Defesa quer que ex-presidente aguarde solto os recursos em tribunais superiores; advogados alegam que o petista e pré-candidato à Presidência

Lula foi preso após ter sua condenação confirmada pela segunda instância, de acordo com entendimento atual do STF
Reprodução/Le Monde

Lula foi preso após ter sua condenação confirmada pela segunda instância, de acordo com entendimento atual do STF

A Segunda Turma do Supremo Tribunal Federal (STF) marcou para a próxima terça-feira (26) o julgamento de um pedido da defesa do ex-presidente Luiz Inácio Lula da Silva para suspender a condenação. O colegiado vai se reunir pela manhã e à tarde.

liberação do recurso para julgamento foi do ministro relator da Lava Jato no Supremo , Edson Fachin, que também sugeriu a data, que foi confirmada na pauta de julgamentos da Corte na tarde desta terça-feira (19). Se a condenação de Lula for suspensa, como pedem os advogados de defesa, o ex-presidente poderá deixar a prisão imediatamente e também se candidatar às eleições.

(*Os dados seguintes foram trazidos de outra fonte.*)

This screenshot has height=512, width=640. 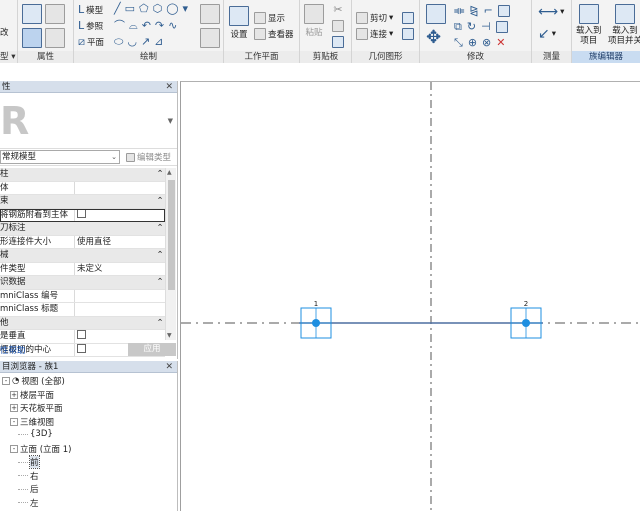 What do you see at coordinates (316, 304) in the screenshot?
I see `connector-number: 1` at bounding box center [316, 304].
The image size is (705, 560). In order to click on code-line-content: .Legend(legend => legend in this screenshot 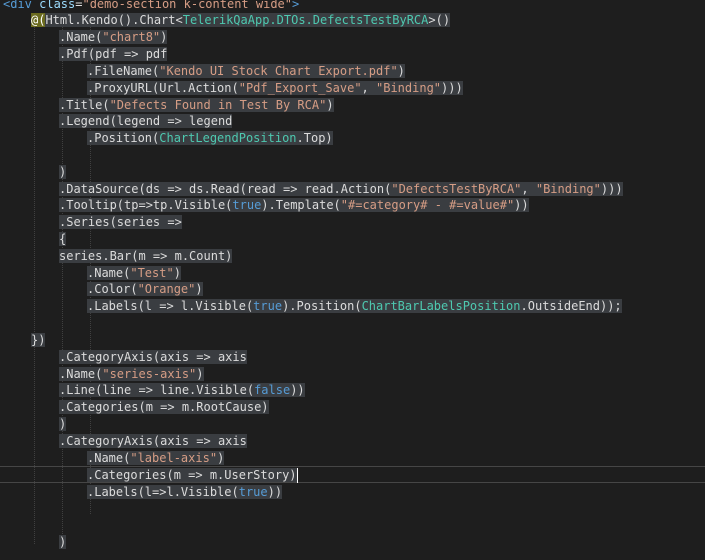, I will do `click(146, 121)`.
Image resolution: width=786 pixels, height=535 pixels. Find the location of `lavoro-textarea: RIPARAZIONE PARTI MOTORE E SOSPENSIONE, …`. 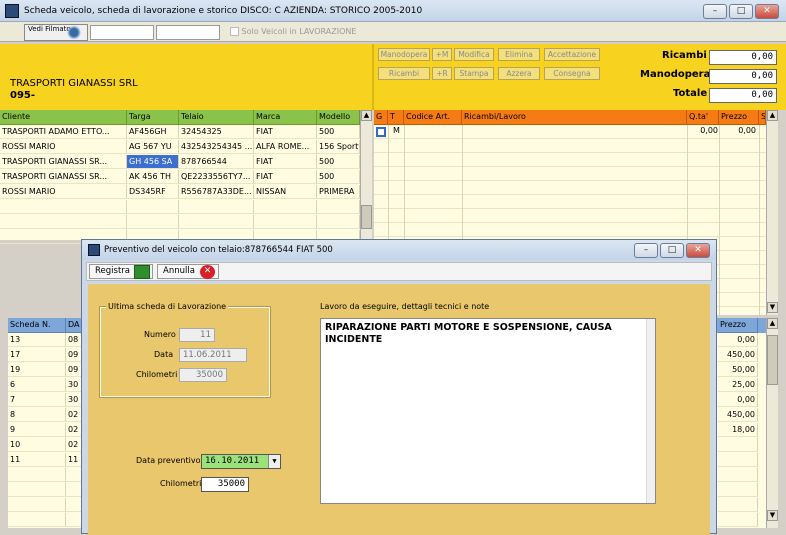

lavoro-textarea: RIPARAZIONE PARTI MOTORE E SOSPENSIONE, … is located at coordinates (488, 411).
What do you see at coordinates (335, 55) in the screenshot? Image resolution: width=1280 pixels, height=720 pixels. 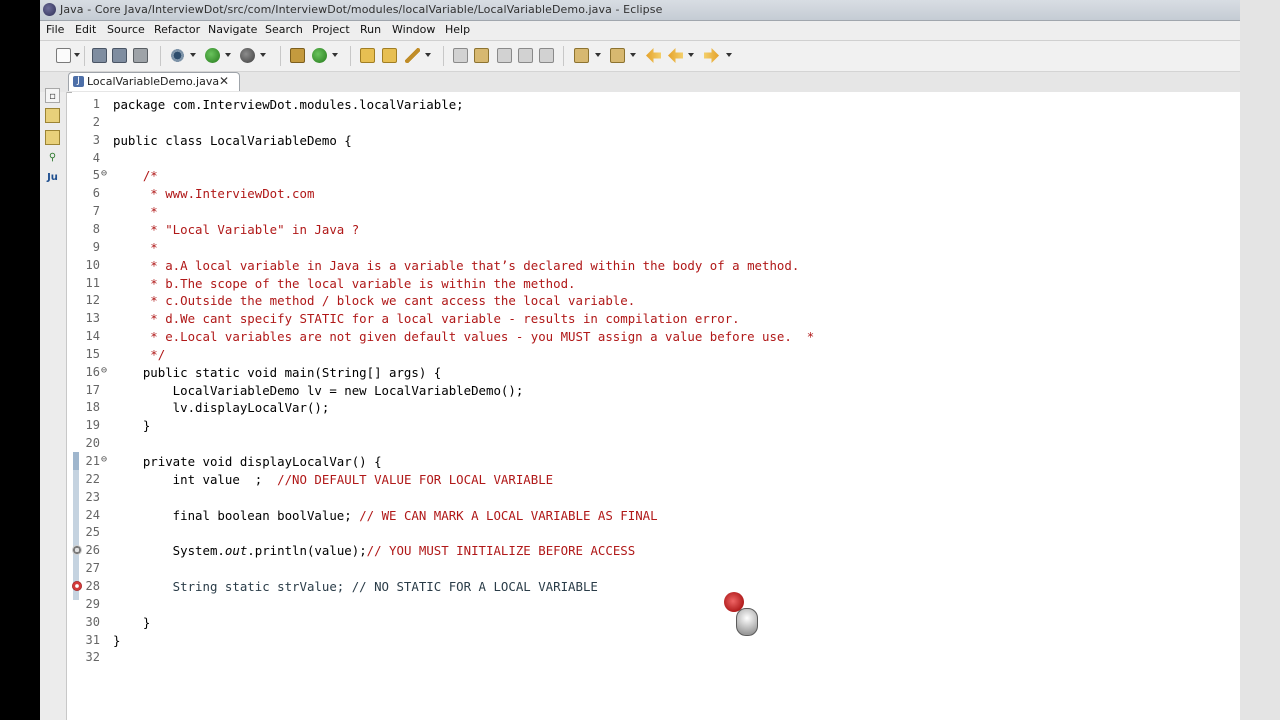 I see `new-class-dropdown-icon` at bounding box center [335, 55].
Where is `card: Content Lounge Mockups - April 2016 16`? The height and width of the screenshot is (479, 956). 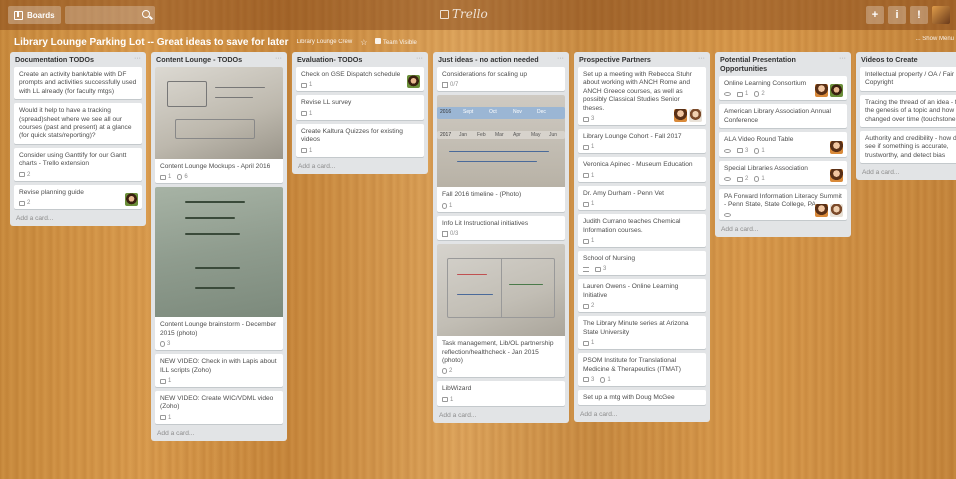
card: Content Lounge Mockups - April 2016 16 is located at coordinates (219, 126).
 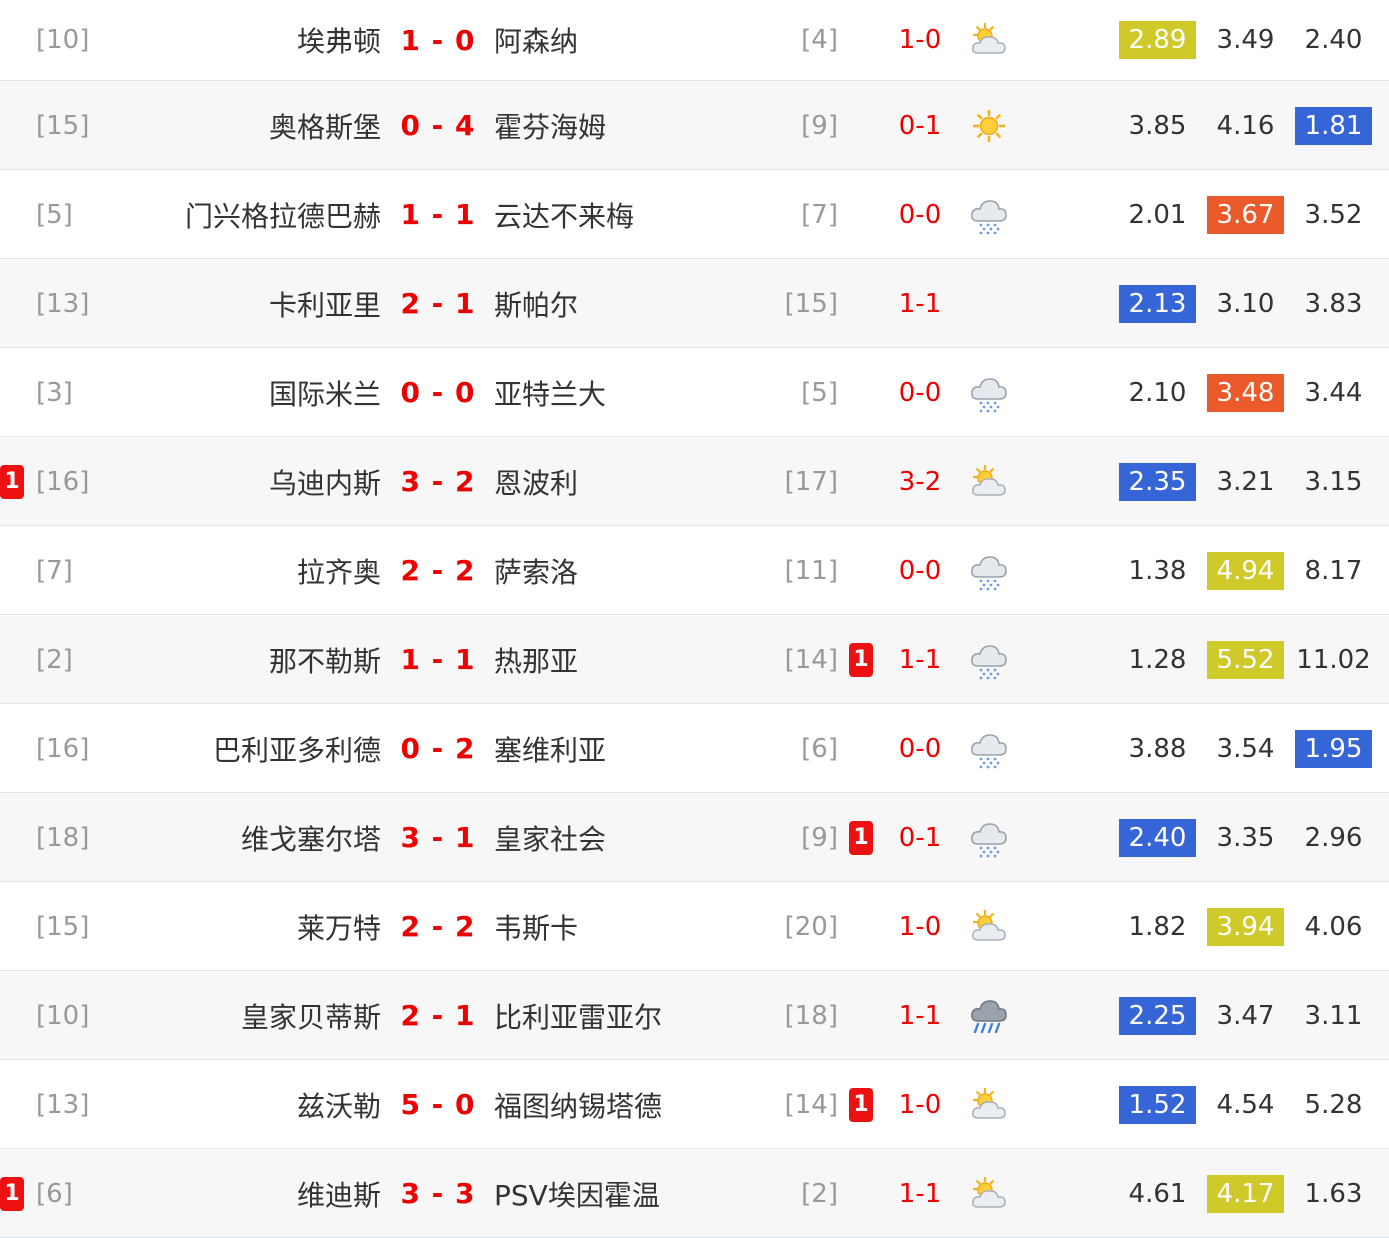 I want to click on odds-home: 2.89, so click(x=1158, y=40).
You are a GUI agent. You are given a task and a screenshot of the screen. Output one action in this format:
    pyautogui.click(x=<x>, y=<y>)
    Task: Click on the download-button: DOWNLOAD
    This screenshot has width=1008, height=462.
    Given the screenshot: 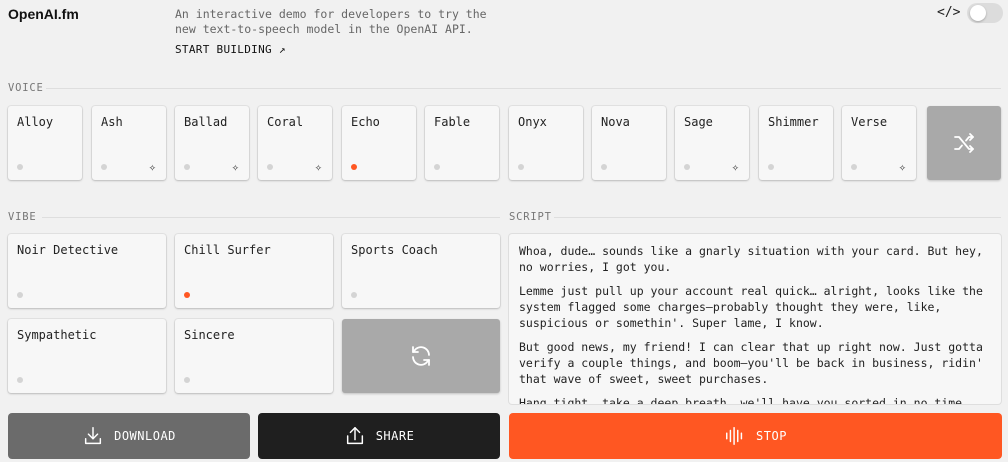 What is the action you would take?
    pyautogui.click(x=129, y=436)
    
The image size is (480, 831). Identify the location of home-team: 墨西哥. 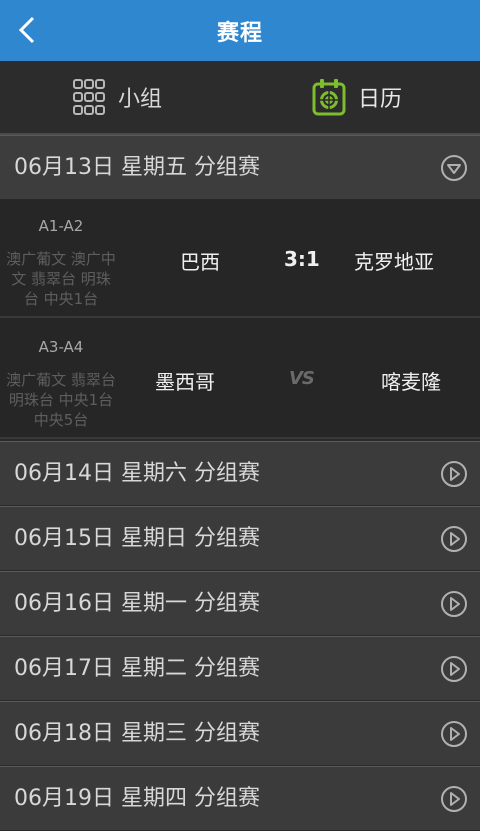
(185, 382).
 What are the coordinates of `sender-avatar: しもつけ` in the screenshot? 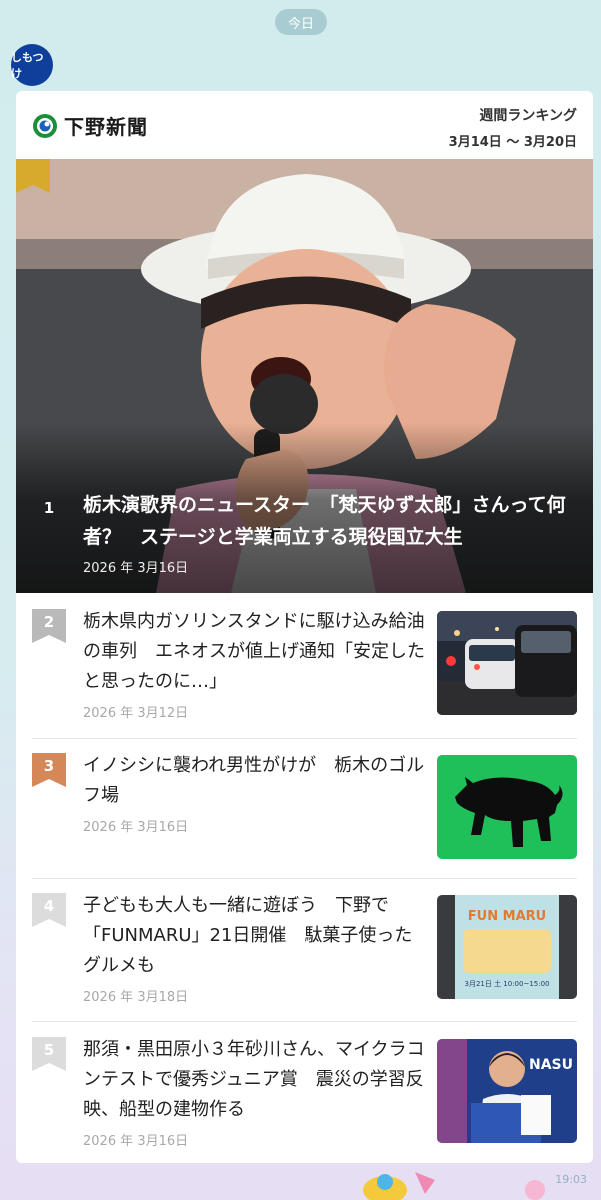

Se a condenação for suspensa como foi pedido pelos advogados, o ex-presidente poderá deixar a prisão e também se candidatar às eleições. Na petição enviada ao Supremo, a defesa do ex-presidente alega que há urgência na suspensão da condenação, porque o petista é pré-candidato à Presidência e tem seus direitos políticos cerceados ante a execução da condenação, que não é definitiva.

“Além de ver sua liberdade tolhida indevidamente, corre sério risco de ter, da mesma forma, seus direitos políticos cerceados, o que, em vista do processo eleitoral em curso, mostra-se gravíssimo e irreversível”, argumentou a defesa.

Além de Fachin, a Segunda Turma do STF é composta pelos ministros Gilmar Mendes, Ricardo Lewadowski, Dias Toffoli e Celso de Mello.

Advogados apontam irregularidades no processo

Para dar corpo ao pedido, a defesa voltou a citar diversas supostas irregularidades no processo que levou à condenação do ex-presidente, entre eles o argumento de que Moro não poderia ter sido o juiz responsável pelo caso, pois o próprio magistrado teria admitido na sentença que os fatos investigados não teriam conexão com contratos na Petrobras.

A defesa alegou ainda a falta de imparcialidade do juiz e dos procuradores, citando episódios como a condução coercitiva do petista e a divulgação do áudio de uma conversa entre ele e a ex-presidente Dilma Rousseff como provas dessa parcialidade. “O requerente foi tratado como culpado desde a fase pré-processual; jamais lhe foi assegurada a presunção constitucional de inocência”, diz o texto.

Diante os argumentos, os advogados defendem que o ex-presidente seja solto devido à “visível probabilidade de êxito” dos recursos extraordinário e especial nas instâncias superiores, o que anularia a condenação.

“Os dias em que requerente é mantido indevidamente detido jamais lhe serão devolvidos”, escreveram os advogados. “De tão grave a situação, sequer existe mais o ‘iminente perigo’ de dano, eis que o dano já está consolidado, e seus perversos efeitos aumentam a cada dia em que o requerente se mantém injustamente no cárcere”, acrescenta o texto.

O ex-presidente está preso desde 7 de abril na Superintendência da Polícia Federal em Curitiba, onde cumpre sua pena de 12 anos e um mês imposta pelo juiz Sérgio Moro, da 13ª Vara Federal da capital paranaense, no caso do tríplex em Guarujá (SP).

Lula  foi preso após ter sua condenação confirmada pela segunda instância, de acordo com entendimento atual do Supremo Tribunal Federal (STF), que permite o cumprimento de pena mesmo que ainda reste a possibilidade de recurso a instâncias superiores.